Ibu mencoba menenangkan aku. Digenggamnya tanganku.
“Waktu itu, saya cuma sekadar menjalankan tugas …” ucap laki-laki itu.
“Itu bukan urusan kami. Dan, kenapa bapak mau? Kenapa!? Bapak kan bisa menolak!”
“Itulah kelemahan saya … Saya selalu takut pada pimpinan. Juga takut dengan semua risiko jika tugas itu saya tolak. Saya sangat mencintai anak-anak saya, keluarga saya …”
“Untuk semua itu, bapak harus mengorbankan Mas Aryo!?” Kejengkelan semakin merayap di dadaku.
“Maafkan saya. Ampuni saya …”
“Pokoknya mas Aryo kembali! Harus dikembalikan! Harus!”
Ibu terdiam. Laki-laki itu tampak sangat cemas. Mendadak dia mengeluarkan pisau lipat dari saku celananya. Ibu dan aku langsung berdiri. Menjauh. Khawatir dia menyerang kami.
Namun laki-laki itu tetap duduk, matanya terpejam. Tiba-tiba tangannya berkelebat, menggoreskan pisau lipat itu di urat nadi tangan kirinya. Darah pun mengalir.

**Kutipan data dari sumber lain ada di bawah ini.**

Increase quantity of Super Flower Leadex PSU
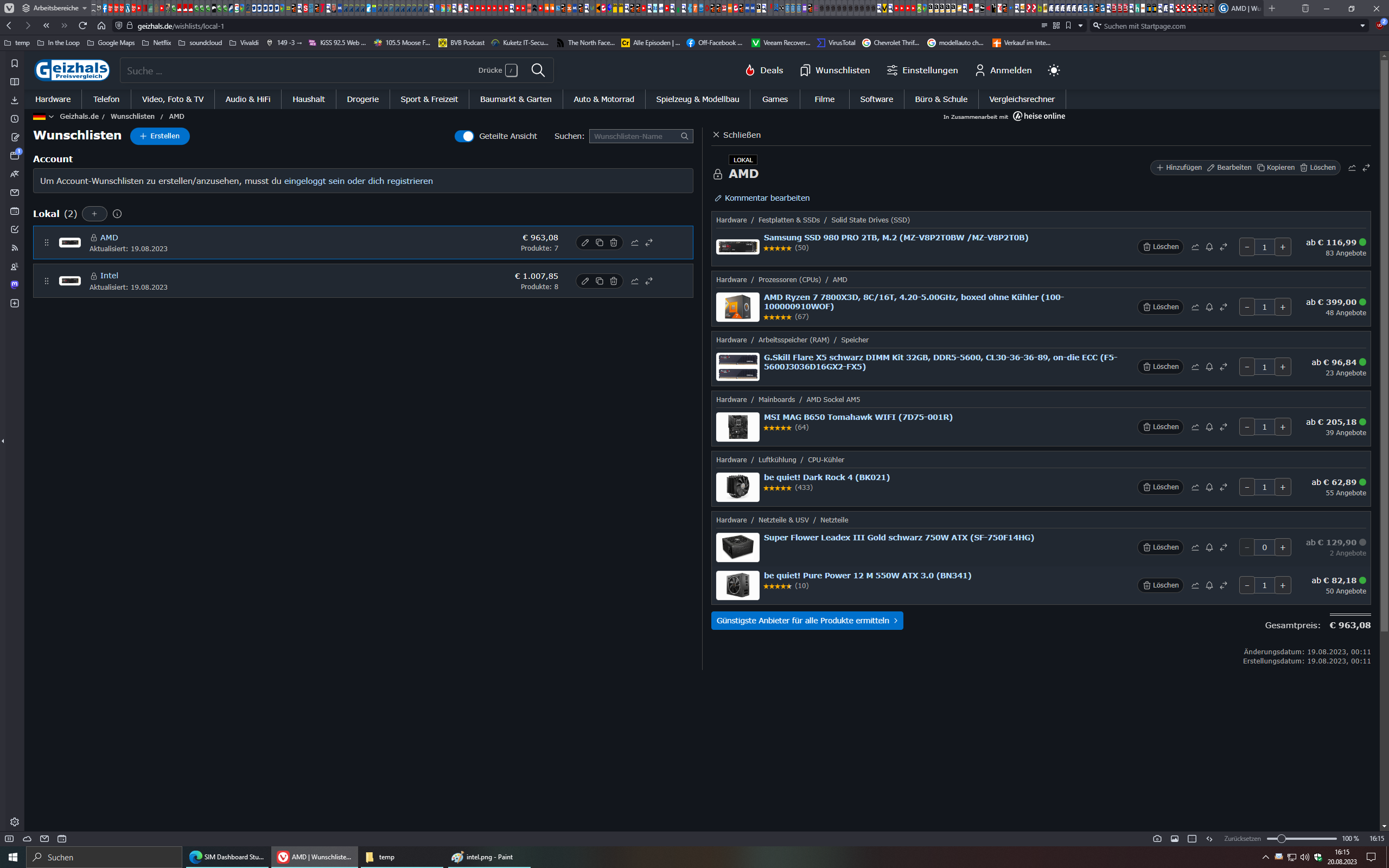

Sontak kuraih taplak meja untuk membebat tangannya. Namun darah itu tetap mengucur. Deras.
“Kalau bapak ingin mati silakan, tapi jangan di sini!” ujarku sambil mendorongnya keluar dari ruang tamu.

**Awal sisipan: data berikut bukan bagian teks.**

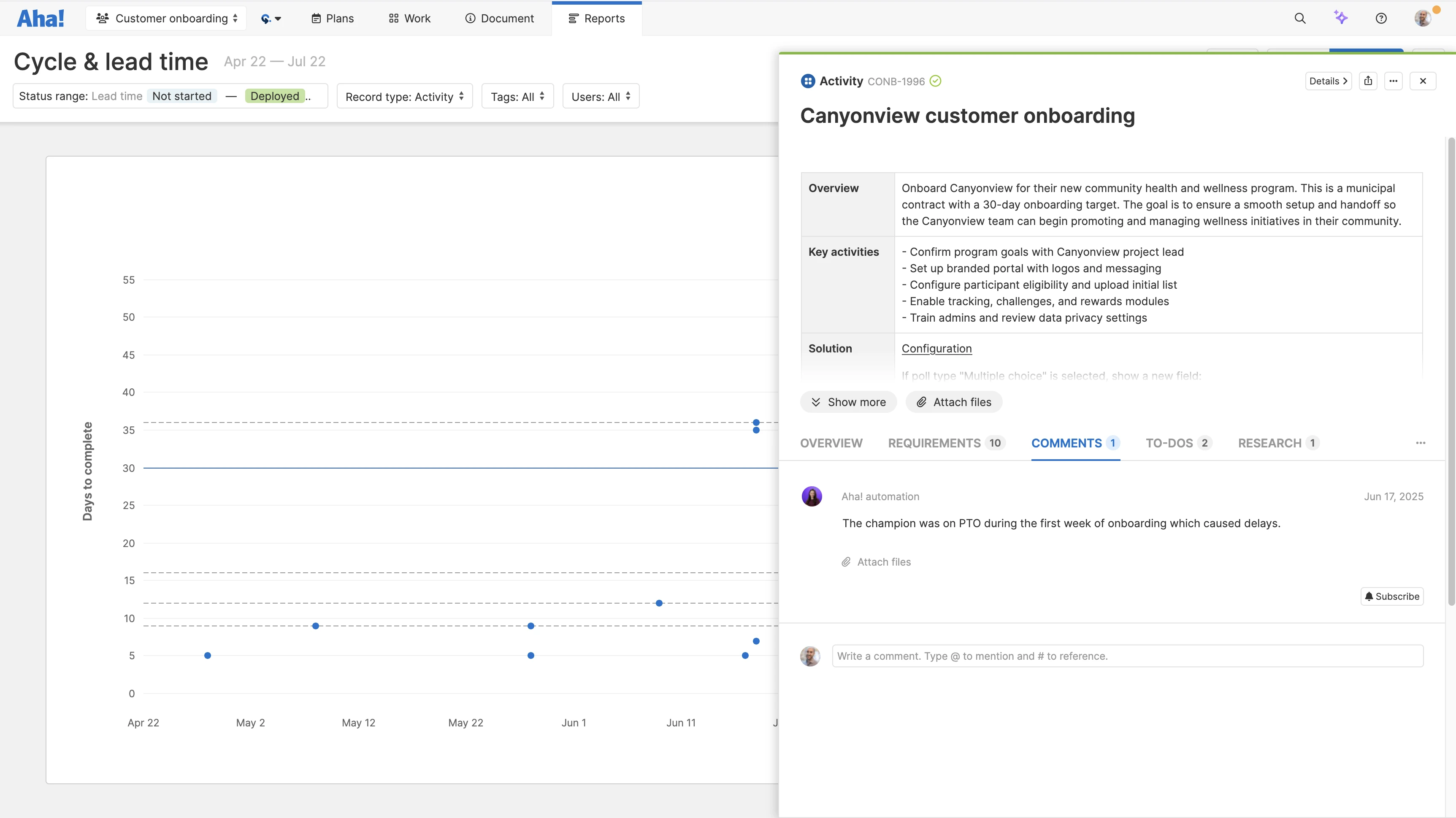
Task: Open the Customer onboarding workspace dropdown
Action: (x=166, y=18)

Laki-laki itu terhuyung-huyung pergi. Lalu, tubuhnya lenyap ditelan kegelapan dini hari. Di depan pintu tampak ceceran darah ….
Kupeluk ibu. Sangat erat. Ia kubimbing duduk di kursi beranda. Dengan tangis tertahan ibu berusaha melantunkan Ave Maria. Kurasakan udara bergetar.
Dalam tempias cahaya temaram lampu teras, lamat-lamat, aku melihat wajah mas Aryo. Wajahnya bersih. Bercahaya. Senyum pun selalu mengembang.